Sonia Sotomayor has already been called Che Guevara, Harriet Miers, and a racist (!), but to me she seems more like Sandra Day O’Connor, albeit more favorable to minority groups (in that she won’t vote against them 39-2).  She goes out of her way to be moderate, objective, justify potentially controversial opinions, and comes off as a reasonable person looking to weigh all sides of an issue.

From the cases I’ve perused with my layman’s knowledge, she doesn’t have an overwhelmingly liberal judicial philosophy.  Though we don’t have much idea how she will rule on civil liberties issues, Roe v. Wade, or any other vestiges of the culture wars, she seems like a pretty good pick from the research I’ve done. Which is to say, Wikipedia and the Economist.

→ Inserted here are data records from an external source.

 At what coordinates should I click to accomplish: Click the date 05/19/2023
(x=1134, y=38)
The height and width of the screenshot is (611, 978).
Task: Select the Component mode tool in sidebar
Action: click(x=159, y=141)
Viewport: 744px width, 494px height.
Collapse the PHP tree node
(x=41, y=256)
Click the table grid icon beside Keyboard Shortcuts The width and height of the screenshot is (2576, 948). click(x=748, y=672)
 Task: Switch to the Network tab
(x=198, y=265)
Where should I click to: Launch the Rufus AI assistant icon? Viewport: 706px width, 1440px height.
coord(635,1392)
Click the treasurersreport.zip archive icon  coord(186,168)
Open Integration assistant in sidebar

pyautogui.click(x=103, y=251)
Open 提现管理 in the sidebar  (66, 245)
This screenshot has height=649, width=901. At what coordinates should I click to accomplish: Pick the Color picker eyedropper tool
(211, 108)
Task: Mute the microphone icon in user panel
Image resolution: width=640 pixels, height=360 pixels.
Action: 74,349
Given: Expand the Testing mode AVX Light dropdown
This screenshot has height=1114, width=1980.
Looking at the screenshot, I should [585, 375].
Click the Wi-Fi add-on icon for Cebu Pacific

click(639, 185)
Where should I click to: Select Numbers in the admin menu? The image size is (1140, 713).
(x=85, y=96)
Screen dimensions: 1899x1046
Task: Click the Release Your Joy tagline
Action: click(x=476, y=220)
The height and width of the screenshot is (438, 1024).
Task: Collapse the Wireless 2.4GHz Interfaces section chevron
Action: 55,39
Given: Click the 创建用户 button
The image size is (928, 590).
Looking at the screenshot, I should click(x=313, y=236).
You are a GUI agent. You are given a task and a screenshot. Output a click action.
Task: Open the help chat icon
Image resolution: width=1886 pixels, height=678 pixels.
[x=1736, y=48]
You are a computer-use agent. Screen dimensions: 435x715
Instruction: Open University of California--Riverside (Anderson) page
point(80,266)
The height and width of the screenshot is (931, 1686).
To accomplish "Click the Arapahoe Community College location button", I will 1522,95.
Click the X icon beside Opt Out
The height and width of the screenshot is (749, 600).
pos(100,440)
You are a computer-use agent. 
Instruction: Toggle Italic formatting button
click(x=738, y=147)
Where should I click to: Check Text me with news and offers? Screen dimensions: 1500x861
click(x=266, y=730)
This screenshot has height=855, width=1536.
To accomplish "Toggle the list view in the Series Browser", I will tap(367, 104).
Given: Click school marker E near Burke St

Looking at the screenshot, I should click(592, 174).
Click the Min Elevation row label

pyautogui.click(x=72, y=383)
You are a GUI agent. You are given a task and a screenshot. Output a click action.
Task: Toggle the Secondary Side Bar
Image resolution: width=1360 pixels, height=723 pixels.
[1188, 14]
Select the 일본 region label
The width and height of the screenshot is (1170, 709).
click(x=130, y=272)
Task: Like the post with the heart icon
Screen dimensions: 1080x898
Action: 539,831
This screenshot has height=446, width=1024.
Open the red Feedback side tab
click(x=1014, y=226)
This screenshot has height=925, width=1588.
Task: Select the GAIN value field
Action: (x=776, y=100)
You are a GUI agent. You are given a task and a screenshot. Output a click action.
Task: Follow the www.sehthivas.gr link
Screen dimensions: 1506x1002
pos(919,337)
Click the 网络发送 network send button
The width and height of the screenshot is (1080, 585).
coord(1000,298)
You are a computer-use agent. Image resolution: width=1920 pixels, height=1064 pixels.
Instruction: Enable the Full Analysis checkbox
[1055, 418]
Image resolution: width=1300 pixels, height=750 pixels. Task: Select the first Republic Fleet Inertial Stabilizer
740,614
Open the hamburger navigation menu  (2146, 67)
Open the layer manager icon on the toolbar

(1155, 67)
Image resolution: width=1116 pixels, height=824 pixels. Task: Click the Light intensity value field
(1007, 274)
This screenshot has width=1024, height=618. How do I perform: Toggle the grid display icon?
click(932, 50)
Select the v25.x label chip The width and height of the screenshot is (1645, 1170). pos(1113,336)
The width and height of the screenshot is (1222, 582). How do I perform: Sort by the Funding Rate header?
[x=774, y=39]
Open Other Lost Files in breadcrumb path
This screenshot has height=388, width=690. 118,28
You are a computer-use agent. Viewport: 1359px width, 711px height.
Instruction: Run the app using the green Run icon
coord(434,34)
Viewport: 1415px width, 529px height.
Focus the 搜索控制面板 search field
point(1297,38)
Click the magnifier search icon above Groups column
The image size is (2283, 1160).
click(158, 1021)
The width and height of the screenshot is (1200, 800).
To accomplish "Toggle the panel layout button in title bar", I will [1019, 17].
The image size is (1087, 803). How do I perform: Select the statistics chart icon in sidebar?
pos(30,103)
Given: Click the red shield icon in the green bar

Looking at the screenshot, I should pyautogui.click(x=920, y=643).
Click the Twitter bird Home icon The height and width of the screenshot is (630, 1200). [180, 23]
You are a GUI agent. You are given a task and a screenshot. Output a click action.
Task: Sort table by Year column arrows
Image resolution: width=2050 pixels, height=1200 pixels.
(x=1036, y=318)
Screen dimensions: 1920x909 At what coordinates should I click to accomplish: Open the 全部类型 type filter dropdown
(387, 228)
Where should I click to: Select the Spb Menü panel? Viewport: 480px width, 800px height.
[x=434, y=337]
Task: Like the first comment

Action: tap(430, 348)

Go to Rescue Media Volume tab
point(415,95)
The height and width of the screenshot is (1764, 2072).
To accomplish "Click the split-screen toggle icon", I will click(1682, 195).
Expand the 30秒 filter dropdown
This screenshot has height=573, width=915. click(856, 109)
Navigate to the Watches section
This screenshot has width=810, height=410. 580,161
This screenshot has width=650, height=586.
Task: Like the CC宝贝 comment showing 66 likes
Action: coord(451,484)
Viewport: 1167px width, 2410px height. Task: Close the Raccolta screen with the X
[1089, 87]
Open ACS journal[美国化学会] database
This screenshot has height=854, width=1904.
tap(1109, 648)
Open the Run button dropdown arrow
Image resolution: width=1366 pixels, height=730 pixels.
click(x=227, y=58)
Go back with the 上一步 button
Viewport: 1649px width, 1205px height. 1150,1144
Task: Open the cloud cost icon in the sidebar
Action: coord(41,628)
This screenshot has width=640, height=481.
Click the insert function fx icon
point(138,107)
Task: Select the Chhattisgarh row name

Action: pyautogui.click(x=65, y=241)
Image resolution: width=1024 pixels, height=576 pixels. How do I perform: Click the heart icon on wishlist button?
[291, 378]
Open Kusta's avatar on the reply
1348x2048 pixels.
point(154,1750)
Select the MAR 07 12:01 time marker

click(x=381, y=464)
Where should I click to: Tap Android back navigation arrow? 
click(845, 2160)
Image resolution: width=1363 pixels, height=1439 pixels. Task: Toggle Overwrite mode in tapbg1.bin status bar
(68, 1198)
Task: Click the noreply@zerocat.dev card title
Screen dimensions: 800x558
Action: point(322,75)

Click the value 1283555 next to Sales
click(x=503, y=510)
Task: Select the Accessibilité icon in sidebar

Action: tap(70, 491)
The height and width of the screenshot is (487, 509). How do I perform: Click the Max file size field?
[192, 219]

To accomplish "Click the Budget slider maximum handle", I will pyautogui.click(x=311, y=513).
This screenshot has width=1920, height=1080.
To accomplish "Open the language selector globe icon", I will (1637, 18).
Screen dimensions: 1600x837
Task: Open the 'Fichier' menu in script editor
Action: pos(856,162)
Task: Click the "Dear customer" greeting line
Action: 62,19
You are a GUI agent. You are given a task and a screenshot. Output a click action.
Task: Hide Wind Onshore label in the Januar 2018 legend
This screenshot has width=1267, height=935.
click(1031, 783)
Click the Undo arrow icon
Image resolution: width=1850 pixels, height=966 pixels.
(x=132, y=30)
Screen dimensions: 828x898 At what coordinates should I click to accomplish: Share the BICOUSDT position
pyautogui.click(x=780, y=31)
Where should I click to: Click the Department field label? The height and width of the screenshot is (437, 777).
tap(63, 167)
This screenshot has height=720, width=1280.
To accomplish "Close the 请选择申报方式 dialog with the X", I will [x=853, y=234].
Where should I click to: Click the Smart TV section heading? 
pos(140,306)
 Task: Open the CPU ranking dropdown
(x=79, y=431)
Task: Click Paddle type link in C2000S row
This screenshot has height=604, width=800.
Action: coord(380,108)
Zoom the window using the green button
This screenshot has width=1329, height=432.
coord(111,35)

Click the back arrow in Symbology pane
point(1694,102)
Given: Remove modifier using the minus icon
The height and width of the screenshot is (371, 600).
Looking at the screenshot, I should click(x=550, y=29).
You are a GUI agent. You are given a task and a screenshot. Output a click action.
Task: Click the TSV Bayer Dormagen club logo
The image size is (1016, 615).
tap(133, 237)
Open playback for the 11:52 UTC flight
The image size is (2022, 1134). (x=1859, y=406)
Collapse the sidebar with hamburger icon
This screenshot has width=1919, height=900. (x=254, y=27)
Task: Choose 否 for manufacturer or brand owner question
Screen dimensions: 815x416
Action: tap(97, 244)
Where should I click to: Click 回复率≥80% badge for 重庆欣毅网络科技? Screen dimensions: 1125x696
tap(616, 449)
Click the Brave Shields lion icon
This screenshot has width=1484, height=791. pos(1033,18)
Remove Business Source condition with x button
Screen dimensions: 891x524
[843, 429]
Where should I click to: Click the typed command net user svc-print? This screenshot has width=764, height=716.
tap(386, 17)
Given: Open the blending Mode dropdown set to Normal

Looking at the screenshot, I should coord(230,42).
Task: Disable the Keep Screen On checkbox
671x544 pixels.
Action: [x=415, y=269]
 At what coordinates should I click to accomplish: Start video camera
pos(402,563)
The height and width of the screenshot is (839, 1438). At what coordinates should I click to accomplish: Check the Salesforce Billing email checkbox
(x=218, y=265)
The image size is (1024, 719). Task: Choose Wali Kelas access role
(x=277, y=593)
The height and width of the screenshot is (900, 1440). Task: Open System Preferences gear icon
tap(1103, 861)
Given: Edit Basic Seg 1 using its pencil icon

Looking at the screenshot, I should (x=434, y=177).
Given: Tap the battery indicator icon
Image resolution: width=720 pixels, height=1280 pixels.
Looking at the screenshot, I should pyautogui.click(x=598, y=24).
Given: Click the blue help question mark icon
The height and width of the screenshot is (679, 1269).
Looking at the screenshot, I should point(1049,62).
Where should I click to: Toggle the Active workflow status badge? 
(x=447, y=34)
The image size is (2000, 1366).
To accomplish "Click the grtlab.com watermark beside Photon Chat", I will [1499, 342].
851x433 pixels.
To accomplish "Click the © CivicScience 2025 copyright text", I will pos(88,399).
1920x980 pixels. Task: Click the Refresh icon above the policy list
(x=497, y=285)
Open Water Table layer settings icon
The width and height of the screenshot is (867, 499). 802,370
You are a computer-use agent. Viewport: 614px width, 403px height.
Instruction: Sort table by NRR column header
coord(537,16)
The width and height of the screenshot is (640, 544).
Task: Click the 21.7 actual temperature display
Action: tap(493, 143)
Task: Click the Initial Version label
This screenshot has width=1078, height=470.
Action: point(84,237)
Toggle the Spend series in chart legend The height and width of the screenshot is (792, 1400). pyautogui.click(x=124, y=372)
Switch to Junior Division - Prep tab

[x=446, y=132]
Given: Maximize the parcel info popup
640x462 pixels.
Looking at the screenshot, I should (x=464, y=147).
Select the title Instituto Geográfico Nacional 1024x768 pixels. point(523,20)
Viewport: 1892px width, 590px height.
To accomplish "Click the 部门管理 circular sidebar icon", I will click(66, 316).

Anyways, something that bothers me about the way conservatives and the media are framing this nomination is the constant reference to ‘identity politics’ and affirmative action. The woman has essentially the same qualifications as Samuel Alito (Princeton undergraduate, Yale Law School, former prosecutor), a white man whose solidly conservative views were held as off-limits to questioning by the Beltway-establishment due to his prestigious education and experience as a Court of Appeals judge.

This is going to backfire badly for whatever half-cocked agenda the Rush Limbaughs and Michael Savages are pushing right now.  White culture warriors will find out that Latinos will remember the way the obviously qualified members of their community were treated like second-rate nobodies because of the color of their skin. There will be a day when whites are the minority in places like Texas and New Mexico.  The current nasty tone will ensure that in that future, obviously qualified white men will have their accomplishments cheapened and reputations tarnished by claims of ‘identity politics,’ picked by Hispanic politicians to ‘shore up the white vote.’

The Sotomayor selection could have been a chance to move beyond this kind of language.  Conservatives could be turning the tables, championing her as an example of a woman who can succeed without the affirmative action policies they oppose, a living example that disadvantaged minorities can make it if they are dedicated, work hard, and rise through the ranks just like everyone else.

Certainly it is legitimate to oppose her on her judicial record (she upheld a ban on nunchakus, there goes the Ninja Caucus), if you thought that was fair game for Roberts or Alito.  But from my perspective, the only people playing identity politics are the ones griping about it.

2 Comments leave one →
  1. May 29, 2009 5:36 am

    “White culture warriors will find out that Latinos will remember the way the obviously qualified members of their community were treated like second-rate nobodies because of the color of their skin.”

    How about Miguel Estrada?

    • May 29, 2009 8:17 am

      Miguel Estrada is a fair counter-point.

      However, the Democrats opposed him not because he was a ‘second-rate nobody,’ but because he had never served as a judge before and refused to release documents from his service as assistant to the Solicitor General. A pretty weak reason (gotta start sometime), but as far as I know they didn’t publicly claim the reason they opposed him was because he was chosen only on the basis of his skin color. I don’t believe, at least, that they cried that identity politics were behind Estrada’s nomination, even if they privately believed it. That was my point.

      That being said, my post was not meant to be read as a Democratic, partisan defense. It was just an observation as a political outsider. I am not registered with either party, therefore I am not really concerned with the “but they did it too!” because I believe both national parties are equally ideologically bankrupt. I will admit the GOP has an edge in tone-deafness nowadays, though.